*TASK TO COMPLETE:* Please repeat every entry below, substituting "Start" for each occurrence of "Home" and leaving everything else unchanged.

*DATA PROVIDED:*
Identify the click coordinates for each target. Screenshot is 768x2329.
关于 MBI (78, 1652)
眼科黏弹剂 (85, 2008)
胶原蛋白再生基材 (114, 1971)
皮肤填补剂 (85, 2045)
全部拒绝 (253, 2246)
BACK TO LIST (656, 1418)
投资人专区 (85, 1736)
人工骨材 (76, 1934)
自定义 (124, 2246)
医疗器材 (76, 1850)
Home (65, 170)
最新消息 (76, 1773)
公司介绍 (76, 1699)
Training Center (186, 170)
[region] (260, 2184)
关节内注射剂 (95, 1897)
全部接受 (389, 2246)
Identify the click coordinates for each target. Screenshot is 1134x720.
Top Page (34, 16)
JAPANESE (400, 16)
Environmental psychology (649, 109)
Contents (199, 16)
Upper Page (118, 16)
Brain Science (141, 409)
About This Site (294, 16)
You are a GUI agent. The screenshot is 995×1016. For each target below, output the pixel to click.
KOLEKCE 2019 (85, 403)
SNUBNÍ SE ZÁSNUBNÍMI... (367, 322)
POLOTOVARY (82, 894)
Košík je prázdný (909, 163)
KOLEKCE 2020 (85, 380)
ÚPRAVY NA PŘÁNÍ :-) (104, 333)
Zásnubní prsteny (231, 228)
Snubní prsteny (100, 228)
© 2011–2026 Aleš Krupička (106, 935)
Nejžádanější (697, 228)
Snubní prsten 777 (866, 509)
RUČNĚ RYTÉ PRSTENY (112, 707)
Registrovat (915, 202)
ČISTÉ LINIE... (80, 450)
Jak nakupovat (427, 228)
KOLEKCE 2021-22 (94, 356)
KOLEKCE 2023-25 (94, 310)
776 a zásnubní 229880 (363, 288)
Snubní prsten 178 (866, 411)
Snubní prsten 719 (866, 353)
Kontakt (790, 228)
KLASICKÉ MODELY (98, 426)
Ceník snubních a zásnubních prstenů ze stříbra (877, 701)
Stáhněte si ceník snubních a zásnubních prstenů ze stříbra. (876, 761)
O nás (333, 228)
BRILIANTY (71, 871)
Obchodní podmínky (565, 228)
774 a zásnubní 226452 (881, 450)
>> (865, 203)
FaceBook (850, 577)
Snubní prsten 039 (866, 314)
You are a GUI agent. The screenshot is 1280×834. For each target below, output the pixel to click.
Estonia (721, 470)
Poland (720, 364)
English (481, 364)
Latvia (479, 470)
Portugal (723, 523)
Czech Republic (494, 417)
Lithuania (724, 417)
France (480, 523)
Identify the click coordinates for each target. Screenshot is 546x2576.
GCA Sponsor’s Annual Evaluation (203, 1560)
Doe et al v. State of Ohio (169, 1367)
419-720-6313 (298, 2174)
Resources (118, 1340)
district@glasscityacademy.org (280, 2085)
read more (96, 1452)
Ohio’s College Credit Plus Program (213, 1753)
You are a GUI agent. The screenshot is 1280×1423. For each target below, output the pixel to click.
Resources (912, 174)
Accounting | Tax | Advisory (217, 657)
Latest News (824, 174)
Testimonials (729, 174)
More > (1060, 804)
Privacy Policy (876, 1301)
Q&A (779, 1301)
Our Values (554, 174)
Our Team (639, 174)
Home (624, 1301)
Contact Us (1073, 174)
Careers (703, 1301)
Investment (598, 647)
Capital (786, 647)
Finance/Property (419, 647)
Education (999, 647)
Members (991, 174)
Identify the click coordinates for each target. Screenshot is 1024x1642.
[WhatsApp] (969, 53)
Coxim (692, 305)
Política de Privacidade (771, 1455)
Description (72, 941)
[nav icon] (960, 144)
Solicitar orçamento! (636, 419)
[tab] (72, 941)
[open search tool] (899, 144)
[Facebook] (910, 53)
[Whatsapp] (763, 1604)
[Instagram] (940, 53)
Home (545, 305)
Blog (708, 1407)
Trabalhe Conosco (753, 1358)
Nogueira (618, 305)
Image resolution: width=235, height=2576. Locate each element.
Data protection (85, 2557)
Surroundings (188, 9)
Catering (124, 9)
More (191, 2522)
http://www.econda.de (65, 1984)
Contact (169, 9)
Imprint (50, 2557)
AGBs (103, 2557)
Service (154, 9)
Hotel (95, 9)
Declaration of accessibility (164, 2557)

*FULL RESPONSE:*
Identify the click coordinates for each target. Screenshot is 768x2329.
关于 MBI (78, 1652)
眼科黏弹剂 (85, 2008)
胶原蛋白再生基材 (114, 1971)
皮肤填补剂 (85, 2045)
全部拒绝 (253, 2246)
BACK TO LIST (656, 1418)
投资人专区 (85, 1736)
人工骨材 (76, 1934)
自定义 (124, 2246)
医疗器材 (76, 1850)
Start (65, 170)
最新消息 (76, 1773)
公司介绍 (76, 1699)
Training Center (186, 170)
[region] (260, 2184)
关节内注射剂 (95, 1897)
全部接受 (389, 2246)
Identify the click coordinates for each target. Screenshot is 1134x720.
Top Page (34, 16)
JAPANESE (400, 16)
Environmental psychology (649, 109)
Contents (199, 16)
Upper Page (118, 16)
Brain Science (141, 409)
About This Site (294, 16)
You are a GUI agent. The screenshot is 995×1016. For each target below, output the pixel to click.
KOLEKCE 2019 (85, 403)
SNUBNÍ SE ZÁSNUBNÍMI... (367, 322)
POLOTOVARY (82, 894)
Košík je prázdný (909, 163)
KOLEKCE 2020 (85, 380)
ÚPRAVY NA PŘÁNÍ :-) (104, 333)
Zásnubní prsteny (231, 228)
Snubní prsteny (100, 228)
© 2011–2026 Aleš Krupička (106, 935)
Nejžádanější (697, 228)
Snubní prsten 777 (866, 509)
RUČNĚ RYTÉ PRSTENY (112, 707)
Registrovat (915, 202)
ČISTÉ LINIE... (80, 450)
Jak nakupovat (427, 228)
KOLEKCE 2021-22 (94, 356)
KOLEKCE 2023-25 (94, 310)
776 a zásnubní 229880 (363, 288)
Snubní prsten 178 (866, 411)
Snubní prsten 719 (866, 353)
Kontakt (790, 228)
KLASICKÉ MODELY (98, 426)
Ceník snubních a zásnubních prstenů ze stříbra (877, 701)
Stáhněte si ceník snubních a zásnubních prstenů ze stříbra. (876, 761)
O nás (333, 228)
BRILIANTY (71, 871)
Obchodní podmínky (565, 228)
774 a zásnubní 226452 (881, 450)
>> (865, 203)
FaceBook (850, 577)
Snubní prsten 039 (866, 314)
You are a GUI agent. The screenshot is 1280×834. For each target below, output the pixel to click.
Estonia (721, 470)
Poland (720, 364)
English (481, 364)
Latvia (479, 470)
Portugal (723, 523)
Czech Republic (494, 417)
Lithuania (724, 417)
France (480, 523)
Identify the click coordinates for each target. Screenshot is 546x2576.
GCA Sponsor’s Annual Evaluation (203, 1560)
Doe et al v. State of Ohio (169, 1367)
419-720-6313 (298, 2174)
Resources (118, 1340)
district@glasscityacademy.org (280, 2085)
read more (96, 1452)
Ohio’s College Credit Plus Program (213, 1753)
You are a GUI agent. The screenshot is 1280×1423. For each target below, output the pixel to click.
Resources (912, 174)
Accounting | Tax | Advisory (217, 657)
Latest News (824, 174)
Testimonials (729, 174)
More > (1060, 804)
Privacy Policy (876, 1301)
Q&A (779, 1301)
Our Values (554, 174)
Our Team (639, 174)
Start (624, 1301)
Contact Us (1073, 174)
Careers (703, 1301)
Investment (598, 647)
Capital (786, 647)
Finance/Property (419, 647)
Education (999, 647)
Members (991, 174)
Identify the click coordinates for each target. Screenshot is 1024x1642.
[WhatsApp] (969, 53)
Coxim (692, 305)
Política de Privacidade (771, 1455)
Description (72, 941)
[nav icon] (960, 144)
Solicitar orçamento! (636, 419)
[tab] (72, 941)
[open search tool] (899, 144)
[Facebook] (910, 53)
[Whatsapp] (763, 1604)
[Instagram] (940, 53)
Start (545, 305)
Blog (708, 1407)
Trabalhe Conosco (753, 1358)
Nogueira (618, 305)
Image resolution: width=235, height=2576. Locate each element.
Data protection (85, 2557)
Surroundings (188, 9)
Catering (124, 9)
More (191, 2522)
http://www.econda.de (65, 1984)
Contact (169, 9)
Imprint (50, 2557)
AGBs (103, 2557)
Service (154, 9)
Hotel (95, 9)
Declaration of accessibility (164, 2557)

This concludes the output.